Ensuite, il y a des choses, des films, une musique qui m’inspirent des sentiments. Et dans ce cas, si je devais retenir une seule réponse, et cela pourrai étonner, je trouve que Tom Hanks dans ses rôles est quelqu’un d’inspirant. Il arrive à susciter des émotions qui ramènent l’aspect humain sur des sujets pouvant sembler terre à terre.

Trois films me viennent à l’esprit :

- « The Green Mile », où il incarne un simple gardien de prison, qui se retrouve face à un homme innocent. Il va alors mettre sa carrière en danger pour tenter de lui venir en aide.

- « Forrest Gump », un mec complètement simplet mais qui réussit tout simplement ce qu’il entreprend grâce à l’amour qu’il a pour les autres.

- « Cast Away », qui est l’histoire d’un homme qui va se retrouver seul face à la nature, et qui ne va penser qu’à une chose : survivre pour sa famille. Ici, l’aspect matériel n’a plus aucune utilité pour l’aider à survivre !

Ces trois valeurs m’inspirent. Car je pense que le business n’est pas tout. Le plus important dans la vie reste votre famille, votre santé.

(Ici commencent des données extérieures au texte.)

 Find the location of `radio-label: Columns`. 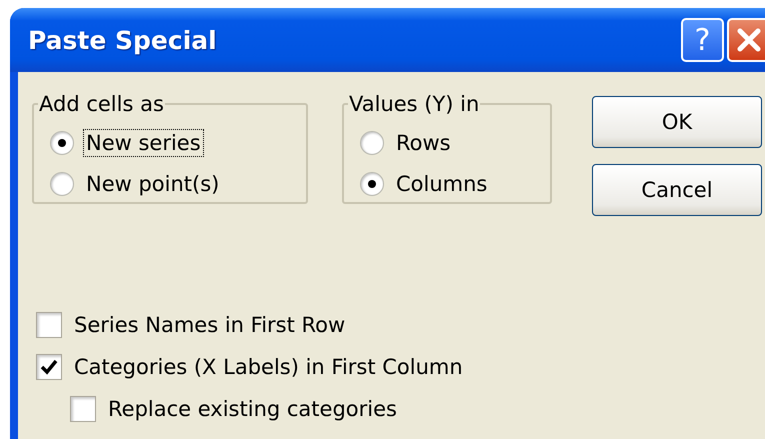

Et il ne faut pas le perdre de vue.

Loïc Redouloux : Si tout était à refaire, feriez-vous des choses différemment et si oui lesquelles?

Maxime Petetin : Je dis souvent qu’avant de monter Groomhandy’s j’aurais bien pris quelques mois de vacances (Rires). Mais en même temps, quand on a un projet, et qu’on souhaite le monter, on n’attend pas une semaine. Si j’avais quelque chose à refaire, je m’investirais un peu plus dans le réseau et un peu moins dans le montage d’entreprise. Je passerais moins de temps dans mon bureau et plus de temps dehors à rencontrer des gens. C’est encore un de mes petits défauts aujourd’hui. Mais ça se travaille. Je ne suis pas quelqu’un de timide mais souvent on est pris par le quotidien, la routine. Et parfois on se dit « Sortons, allons voir les gens, parlons, on ne sait jamais »… Je travaille là-dessus. Sinon globalement, concernant Groomhandy’s je pense que je referais la même chose.

Loïc Redouloux : Quel est le client idéal pour votre entreprise ?

Maxime Petetin : Celui qui nous remercie. Peu importe qu’il ait généré chez nous 10€ ou 10000€ de bénéfice. C’est le client qui va nous envoyer un texto ou un message disant « Cette soirée était géniale ». C’est une sensation exceptionnelle. Dans les semaines difficiles par exemple, un remerciement est une chose importante. Ce n’est pas que nous attendons un merci, mais c’est bien d’avoir un retour sur expérience. Nous organisons des soirées, nous réservons des places pour des concerts, ou des événements sportifs, et par moments nous aimerions pouvoir assister à ces événements mais pour des raisons de temps, nous ne pouvons pas. Et qu’eux puissent nous faire partager ces moments, c’est gratifiant.